The weather can present a challenge too. In Dubai, at 45°C, you could be dealing with heat exhaustion or sunstroke. At the opposite end of the spectrum, there is wind chill factor and speed. "It's part of the risk assessment for the job," says Bishop, "when I worked on the QE2 Bridge, we had to check the weather forecast every evening – we only worked at night to avoid lane closures – partly to assess the risk of lightning strikes. We weren't allowed to even start the shift if the probability was too high."
But, statistically speaking, she says, "the most dangerous part of my day is probably the journey to work". Safety guidelines aside, Wibrew says he and his fellow ex-marines are pretty hardy characters. "Not getting shot at is a bit of a bonus," he smiles.
What then would they consider high-risk environments? "Railway infrastructures are nice and dangerous with trains behind you," says Wibrew. He also describes being suspended over the sluice gate of a lock as "potentially quite hairy".
Bishop, meanwhile, cites confined spaces. "If you're hanging underground in an unlit tunnel ventilation shaft and the only exit is a small hatchway above you, if you become incapacitated, getting out is not as straightforward as descending off the side of a building.
"There is also a higher risk of becoming incapacitated than in a normal outdoor environment because of potential gas build-up and limited vision."
Then there is Suspension Syncope, which can be fatal. "From what I gather, it is only likely to be a problem when someone is totally motionless – unconscious or severely injured – on a rope for a period of time," explains Bishop. Wibrew expands on the condition, explaining that it can occur as a result of a fall into a harness with leg loops then restricting the flow of blood to the groin.
Normally, when oxygenated blood is not reaching the brain, fainting will keel the person over, causing the blood to re-circulate, but in a harness this does not happen. Nausea and headache are warning signs, but if the brain is starved of oxygen for more than four minutes it can result in coma, Wibrew says. However, he knows of no fatalities. He shows me a work seat, which helps take the weight off the legs and prevent Suspension Syncope.

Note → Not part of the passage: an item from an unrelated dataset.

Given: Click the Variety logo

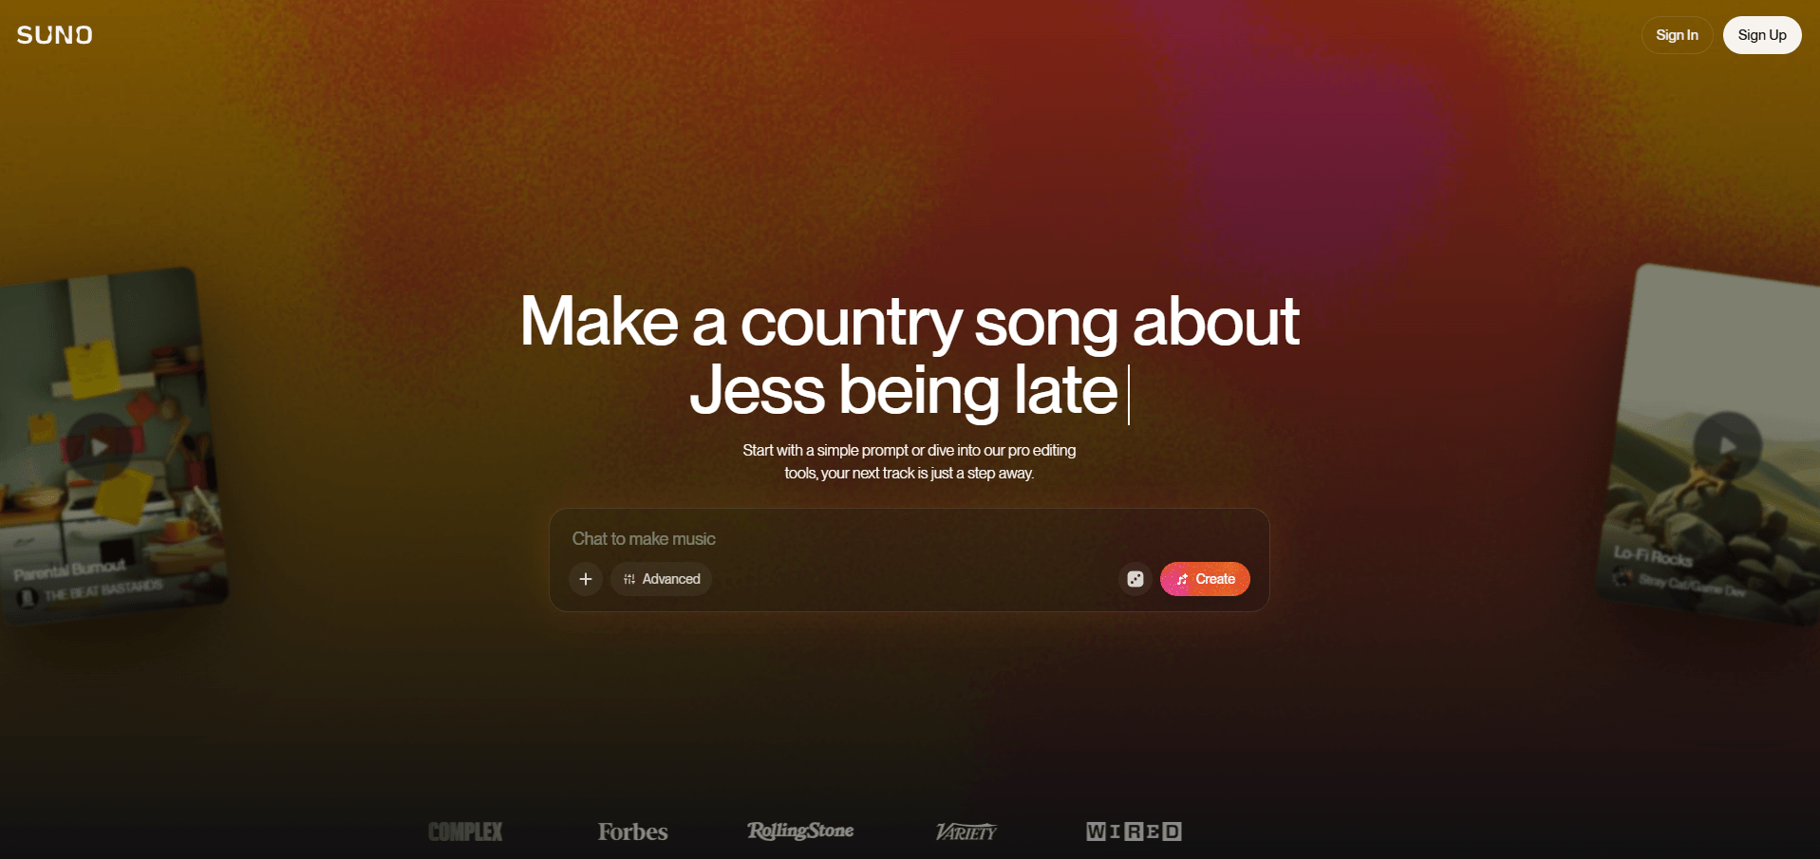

Wibrew's company, Absen, also offers training courses. The in-house training area looks like a PE hall, equipped with ropes and scaffolds. There is a man slumped in one corner. He's a rescue dummy. Wibrew is going to give me a quick demo. "There's nothing we can't access," he says.
Just the basics
* Working lines are 10.5mm or 11mm kernmantle low-stretch rope, usually cut to 50m or 100m lengths and attached to anchors (one 'working', one 'safety line')
* 'Sit' harnesses
* Carabiners – connects you to the rope, the rope to an anchor
* Descenders and ascenders
* Fall arresters (useful on pylons or wind turbines)
* Climbing helmet
* Tools – hammers, buckets, etc. can be attached to your harness with carabiners or maillons (screwgate type connectors) or by lanyards or cowstails (lengths of dynamic, shock-absorbing rope, one end of which is tied directly into the harness). Equipment weighing over 8kg has its own separate rope. A pulley system can also be used for hauling, creating more friction and dividing up the weight.
How to scale a building
"Once a pair of ropes has been rigged, the technician suspends himself or herself on one rope by either their ascending or descending gear, and attaches to the other with some form of back-up device linked to their harness by a shock-absorber, such as a fall-arrest lanyard or a cowstail.
"Descending is easy, as gravity does most of the work. Ascending requires a little more effort, using a hand ascender attached to the harness by a cowstail and a chest ascender attached directly to the harness. The hand ascender has a footloop attached which you slide up the rope ahead of you and then stand up in the footloop to gain height. As you do so, the rope slides through your chest ascender, which is attached down by your waist.
"Then you sit down into the harness, so you are suspended from the chest ascender, unweighting the hand ascender and allowing you to slide it further up the rope, beginning the sequence again."
The 'Y' hang
"A 'Y' hang is the most common way to rig a pair of working ropes, so that both ropes are attached to both anchors, with the load shared between them equally. That way, should an anchor fail, there won't be a big shock load on the second anchor as it will already be taking part of the technician's weight, no matter which of the two ropes he is suspended on. The two 'arms' of the Y being the bits that connect to the anchors, and the bottom part being the bit that you hang on. The usual maximum angle between the arms of the Y is 90 degrees, so that the anchors are actually sharing the load."
|To start a discussion topic about this article, please log in or register.|
"Africa is abundant with engineering opportunity. We look at some of the projects and the problems."
- UK just six hours from running out of gas in March [09:02 pm 24/05/13]
- Ideas for a final year university project [05:55 pm 24/05/13]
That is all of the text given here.